Buku yang sedang Anda pegang ini berusaha memotret hal-ihwal pemilu-pemilu di Indonesia dari tahun 1955 hingga 2004. Kontribusi terpenting buku ini bagi kajian politik di Indonesia adalah gambarannya yang menyeluruh tentang berbagai aspek dalam pemilu, mulai dari regulasi (termasuk tata cara pemberian suara dan metode konversi suara menjadi kursi), peta partai politik, hingga konfigurasi politik yang dihasilkan oleh pemilu. Yang juga sangat esensial, buku ini menyajikan ulasan-ulasan teoritik tentang pemilu. Dengan demikian, buku ini akan sangat bermanfaat bagi spektrum pembaca yang luas. Bagi mereka yang berada lingkungan akademik (peneliti, dosen, mahasiswa), buku ini termasuk upaya pionir untuk secara khusus menyediakan referensi konseptual tentang pemilu dalam bahasa Indonesia. Kendati dimaksudkan sebagai ulasan introduktori tentang pemilu, namun elaborasi teoritik dalam buku ini boleh dibilang lengkap. Bagi masyarakat awam, buku ini bisa memberikan gambaran yang sangat utuh tentang bagaimana pemilu Indonesia dikelola. Pembaca bisa membangun pengetahuan yang utuh tentang tata cara penyelenggaraan pemilu di negara ini, dan bagaimana suara mereka dalam pemilu diolah dan diterjemahkan menjadi kursi jabatan publik.

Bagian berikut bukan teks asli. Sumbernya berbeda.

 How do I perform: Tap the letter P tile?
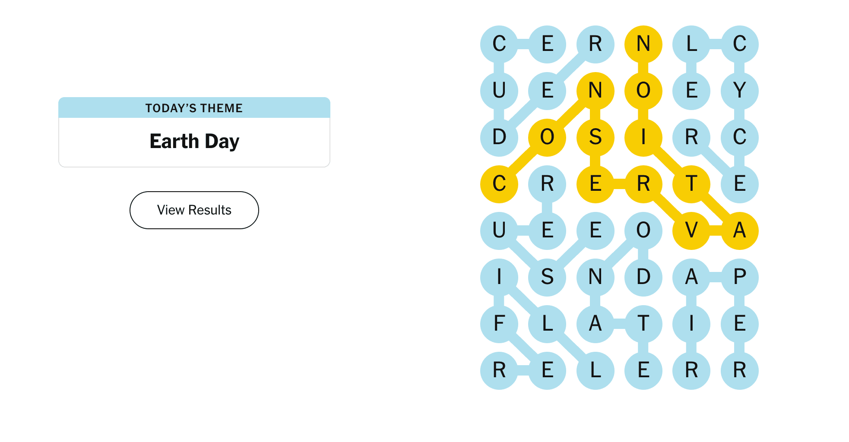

Kalaupun ada kelemahan dalam buku ini, barangkali itu adalah absennya ulasan yang memadai tentang konflik yang muncul dalam pemilu-pemilu Indonesia. Di luar isu-isu elektoral, konflik dalam pemilu sebenarnya sangat menarik untuk dibahas, terutama karena konflik-konflik itu menggambarkan situasi umum politik negeri ini. Pada tahun 1955, misalnya, konflik dalam pemilu kerap terkait dengan ketegangan daerah yang luar biasa marak waktu itu. Atau kalau tidak, konflik dalam pemilu 1955 banyak terkait dengan penyalahgunaan birokrasi oleh PNI yang merupakan partai terkuat waktu itu (Feith 1962, 1977). Selama pemilu Orde Baru, konflik sangat terpola antara negara (yang direpresentasikan oleh Golkar dengan dukungan birokrasi dan militer) dan masyarakat (yang bisa dianggp sebagian terrepresentasi dalam PPP atau PDI). Sementara itu, dalam pemilu-pemilu pasca jatuhnya Soeharto, konflik kerap bersifat horisontal antara elemen masyarakat, terkait dengan proses pemilu maupun ketegangan dalam partai politik yang berimbas pada pemilu.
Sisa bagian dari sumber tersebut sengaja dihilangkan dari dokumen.